Rashad Lawrence (born June 10, 1992) is an American football wide receiver. He played college football at Northwestern.

==College career==
Lawrence played for the Northwestern Wildcats where he excelled in his junior year where he was the second player on the team with 34 receptions. In his senior year, he had a game against Wisconsin with eight career-high receptions.

==Professional career==

===Washington Redskins===
Lawrence signed with the Washington Redskins as an undrafted free agent on May 15, 2014. He was waived by the Redskins on August 26, 2014.

===Chicago Bears===
On November 11, 2014, Lawrence was signed to the Chicago Bears practice squad. He signed a reserve/future contract with the Bears on December 29, 2014.

On September 5, 2015, Lawrence was waived by the Bears.

===Jacksonville Jaguars===
On September 8, 2015, Lawrence was signed to the Jacksonville Jaguars practice squad. He was promoted to the active roster on December 5, 2015. He was released on December 15, 2015, and re-signed to the practice squad. He signed a reserve/future contract on January 5, 2016.

On September 3, 2016, he was waived by the Jaguars and signed to the practice squad the next day. He was released by the Jaguars on November 10, 2016.

===New Orleans Saints===
On January 17, 2017, Lawrence signed a reserve/future contract with the New Orleans Saints. He was waived on August 12, 2017.

===Miami Dolphins===
On August 15, 2017, Lawrence was signed by the Miami Dolphins. He was waived on September 2, 2017.

===Hamilton Tiger-Cats===
Played 10 games in 2018 for Tiger-Cats in CFL. Handled Wide Receiver and Kick Return duties. Had 17 catches out of 27 attempts for 131 yards. Longest for 19 yards and 7.7 yard average. Returned 6 kickoffs for 101 yards and 16.8 yard average. Longest for 26 yards.
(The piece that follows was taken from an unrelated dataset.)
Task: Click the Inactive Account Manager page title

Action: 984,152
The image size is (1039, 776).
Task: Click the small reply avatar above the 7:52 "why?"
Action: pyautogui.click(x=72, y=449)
==Football Coaching Career==
Former Wide Receiver coach for Allen D. Nease High School Football Team in Ponte Vedra, Florida (2019–2020).

==Personal==
Lawrence is the founder and lead trainer of Solid Ground Athletics, a sports performance group that develops athletes in North and Central Florida. He mentors and trains a diverse group of athletes ranging from elementary school to the NFL.